Any method can be used to rotate the secondary collector about the boiler tube, including friction wheels between the secondary collector and the boiler tube, a stationary member on the boiler tube with a movable arm, etc. Any method that allows the secondary collector sections to move, preferably simultaneously or in a coordinated manner.
The secondary collector is preferably moved periodically to constantly point towards the sun throughout the day and or seasons, or more correctly, the mouth of the secondary collector is pointed directly away from the sun. In theory the trough is aligned parallel to the track of the sun and the collector will only have to be turned slightly each morning. However, this ability to rotate will also provide a correction mechanism for a misaligned trough or one that has shifted. Of course, one could also build an alignment adjustment mechanism into the trough connection to the static structure (“building”) to make slight alignment adjustments to the positioning of the primary collector trough during or after installation.

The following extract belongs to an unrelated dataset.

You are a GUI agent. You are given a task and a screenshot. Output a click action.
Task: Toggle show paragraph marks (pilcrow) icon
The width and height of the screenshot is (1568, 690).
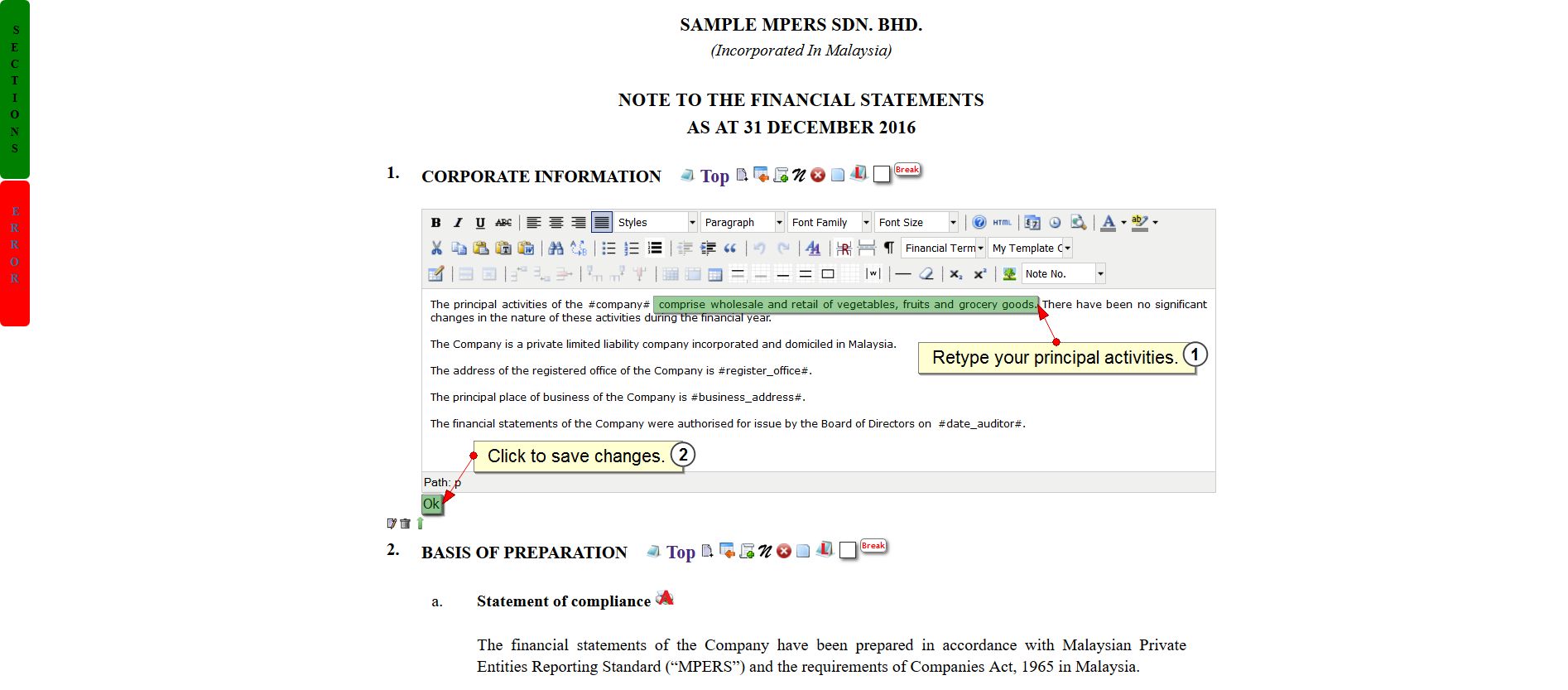click(x=888, y=248)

One preferred mechanism for tracking the sun involves placing a small hole 154 through the top solar collector 152 or at a break therein. By providing light sensors, photovoltaic sensor strips, charged capacitor devices or similar devices that can determine when the sun points at a position other than directly on line, the location of the light on the detectors around the target can be used to determine the current position of the secondary collector relative to the sun, such as by comparing measurements on various sensors. This information can be used to determine how to re-aim the secondary collector to maximize collection of the solar energy while minimizing the shadowing of the collector on the primary collector. Additionally or as an alternative, a daily estimation or annual historical data table can be used to pre-move the secondary collector a set amount for the day or for that particular day. Preferably energy collected and/or stored from the secondary solar cells such as those on the wings 148 and/or solar collector 152 of the secondary collector are used to rotate the secondary collector, but one skilled in the art would appreciate that other sources of power could be used. The energy derived from the solar panels 148, 152 can also be used to run pumps, such as for the fluid(s) in the boiler tube, or for other purposes.

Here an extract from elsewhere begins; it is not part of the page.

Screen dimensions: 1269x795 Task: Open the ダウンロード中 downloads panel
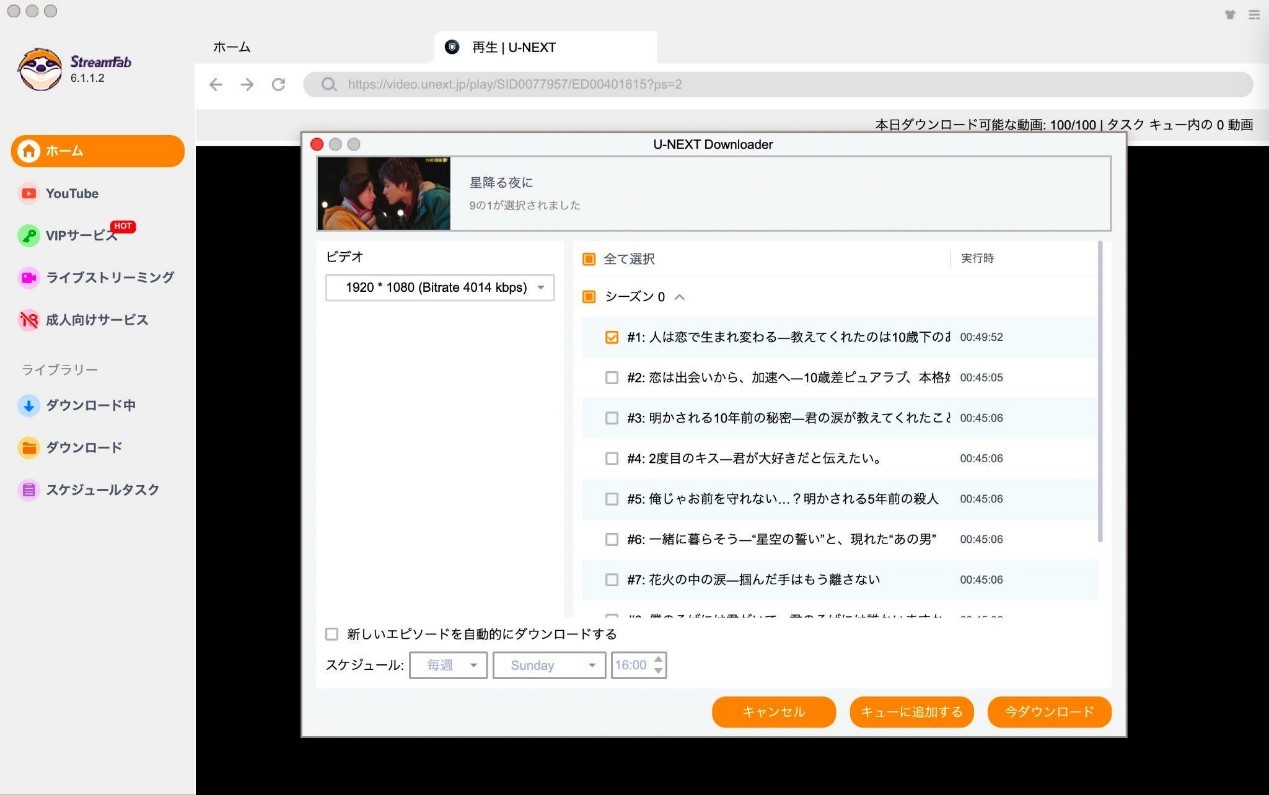(x=85, y=405)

The fluid in the boiler tube is thus heated to a maximum amount and can be circulated through an appropriate system to utilize the fluid to generate electricity, run air conditioning or heating systems, to heat water or for other purposes. By efficiently directing solar energy onto the boiler tube, solar energy can be used more efficiently than present systems. The exact usage of the fluid heated by the present system is elective and should not be used to limit the claims of the present application.
While this invention has been described as having a preferred design, it is understood that it is capable of further modifications, uses and/or adaptations of the invention following in general the principle of the invention and including such departures from the present disclosure as come within the known or customary practice in the art to which the invention pertains and as maybe applied to the central features hereinbefore set forth, and fall within the scope of the invention and the limits of the appended claims. It is therefore to be understood that the present invention is not limited to the sole embodiment described above, but encompasses any and all embodiments within the scope of the following claims.